Owens isn’t the only apologist for Kanye’s ramblings. David Horowitz, a conservative writer, says that: ‘Jews in Hollywood and Big Tech and in the donor base of the Democrat party and in the media’ are out to ‘destroy’ Kanye. ‘Realising that his words would be twisted by the fascist left, Kanye added that blacks are Jews,’ he added.

Progressives can’t claim the moral high ground. Vanity Fair snarks that Republicans are ‘curiously silent on Kanye West’s plans to go “death con 3 on Jewish people”’ while Vice frets that ‘Ye has recently displayed an intense negative fixation on Jews’. There is nothing recent about it. Back in 2013, when he was a cookie-cutter celebrity Democrat, Kanye told a US radio show Barack Obama was struggling to make good on his promises ‘because he ain’t got those connections. Black people don’t have the same level of connections as Jewish people’.

As the Anti Defamation League (ADL) pointed out, one of the first newspapers to report this as a story was the Israeli daily Haaretz. When the US media finally picked it up, there was some very vigorous tutting. A Think Progress piece described the comments as ‘unfortunate and frustrating’ but decided ‘it’s worth parsing what West actually said, rather than dismissing him as a crude anti-Semite’ because ‘his remarks do capture a number of important anxieties’.

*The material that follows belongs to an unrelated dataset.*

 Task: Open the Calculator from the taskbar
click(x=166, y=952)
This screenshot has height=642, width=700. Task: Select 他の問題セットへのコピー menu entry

Complex ran a hand-wringing article that determined Kanye’s assertion was not ‘completely wrong in every way’ but ‘wrong in more than a few ways’. The author, however, was keen to stress: ‘Like a lot of other Jews, I think the ADL is an organisation that quite often only works to antagonise cultural tensions and find anti-Semitism where it doesn’t exist.’

Whether on the left or the right, when political convenience requires it, the instinct is to question the integrity of those objecting to anti-Semitism. Progressive millennial culture, which back then treated Kanye like the god he claimed to be, was unusually relaxed about this particular instance of racism. Six weeks later, BuzzFeed published a lighthearted listicle entitled ’18 Awesome Benefits Of Having A Jewish Best Friend’. Benefit number eight was: ‘According to Kanye West they have a lot of connections.’

What conclusions can we draw from all this? One is that the new right, the very-online millennial right that calls itself conservative but is really just anti-liberal, is not doing enough to patrol its own boundaries. Not so long ago that responsibility would have fallen to someone like William F Buckley, who, stuffy and WASPy though he was, understood that a broad-tent conservatism could have no room for anti-Semitism. Buckley demonstrated this when he removed Joseph Sobran from National Review. The online right sorely needs a Buckley today.

Another conclusion is that Kanye’s anti-Semitic statements only became a problem for progressives when he stopped being one. This volte-face is another reminder of Jewish invisibility in the politics of anti-racism, a problem that afflicts progressives but many others too. Whether Kanye is a hate-filled anti-Semite or a desperately disturbed man – or whether the truth lies somewhere in between – he is not the only one who needs to reflect. He’s been saying these things for years and his fans, old and new, have told him it was okay.